S. Guptan Nair (1919 – 2006) was an Indian scholar, academic, critic and writer of Malayalam literature. Known for his literary works as well as for his oratorical skills, Nair was a prolific writer with over 35 books to his credit. He was a distinguished fellow of the Kerala Sahitya Akademi and a recipient of several honours including Kendra Sahitya Academy Award, Kerala Sahitya Akademi Award, Vayalar Award, Vallathol Award and Ezhuthachan Puraskaram, the last one being the highest literary award of the Government of Kerala.

Life sketch
S. Guptan Nair was born at Oachira, a temple town famous for Oachira Parabrahma Temple, near Kayamkulam in present dayKollam district of the south Indian state of Kerala on August 22, 1919 to Sankara Pillai, a known ayurvedic scholar and physician and his wife, Kali Amma. 
His early schooling was the local school in Kayamkulam after which he graduated with honours in Malayalam literature from Government Arts College, Thiruvananthapuram in 1941. In 1945, he joined the department of Malayalam of the University College Thiruvananthapuram as a lecturer  and before superannuating from service in 1978 as the head of the department of Malayalam of the University of Calicut, he served in many educational institutions across Kerala such as Brennen College, Thalassery; Maharaja's College, Ernakulam and Government Victoria College, Palakkad, as a University Grants Commission (UGC) professor.
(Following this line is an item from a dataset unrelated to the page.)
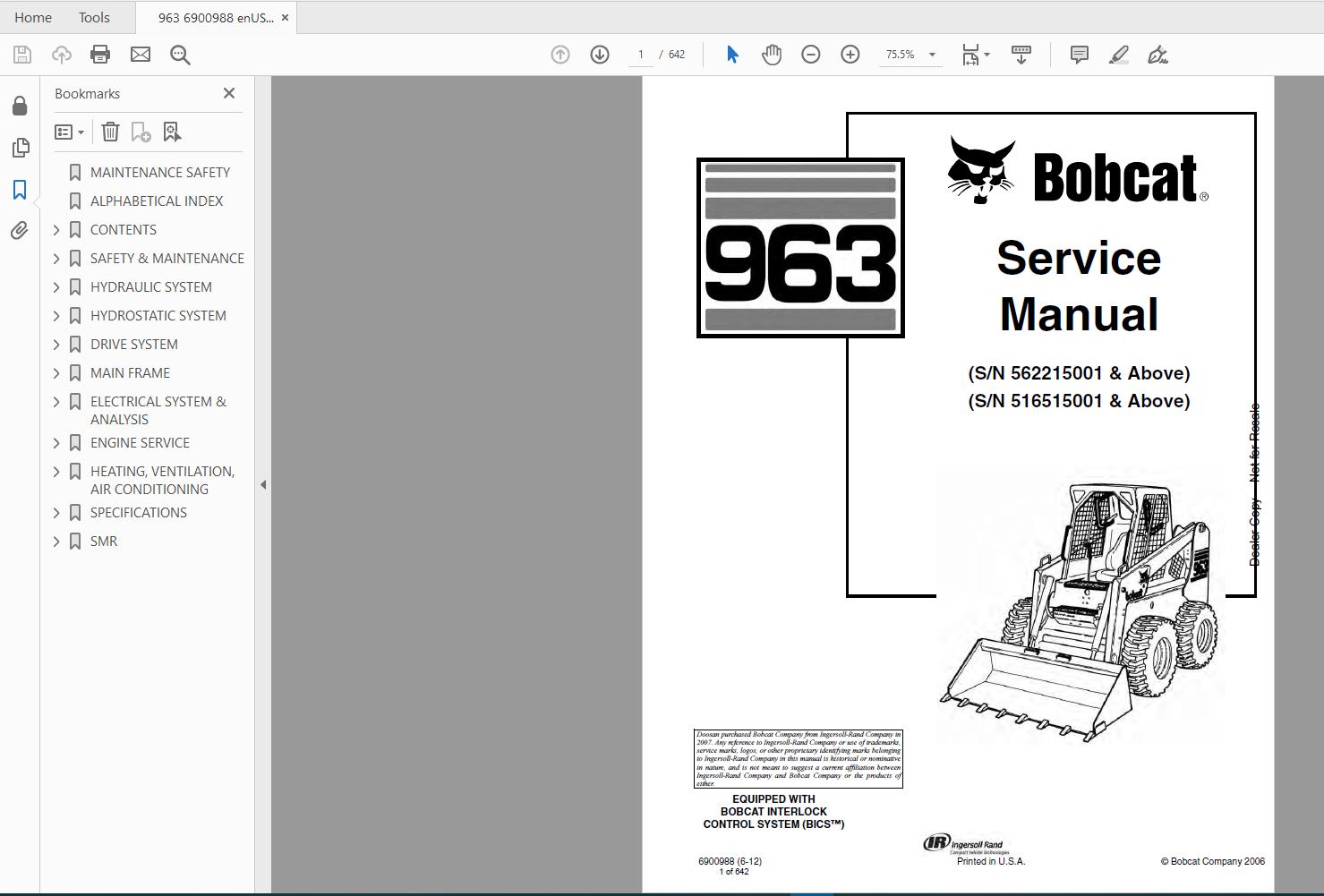1324x896 pixels.
Task: Click the page number input field
Action: point(641,54)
Later, he chaired the Kerala Sahithya Akademi and the Sahithya Pravarthaka Sahakarana Sangham (SPCS - Writers 'Cooperative Society). Besides, he served as the president of Kerala Sahitya Samithi, Margi, Vidhyabhyasa Sureksha Samithi and Shree Chithirathirunal Granthashala, as the assistant director of Kerala Bhasha Institute and was the editor of publications like Malayali, Grandhalokham and Vigyana Kairali. He was also involved with Education Protection Forum, a movement against student politics in the educational institutions in Kerala.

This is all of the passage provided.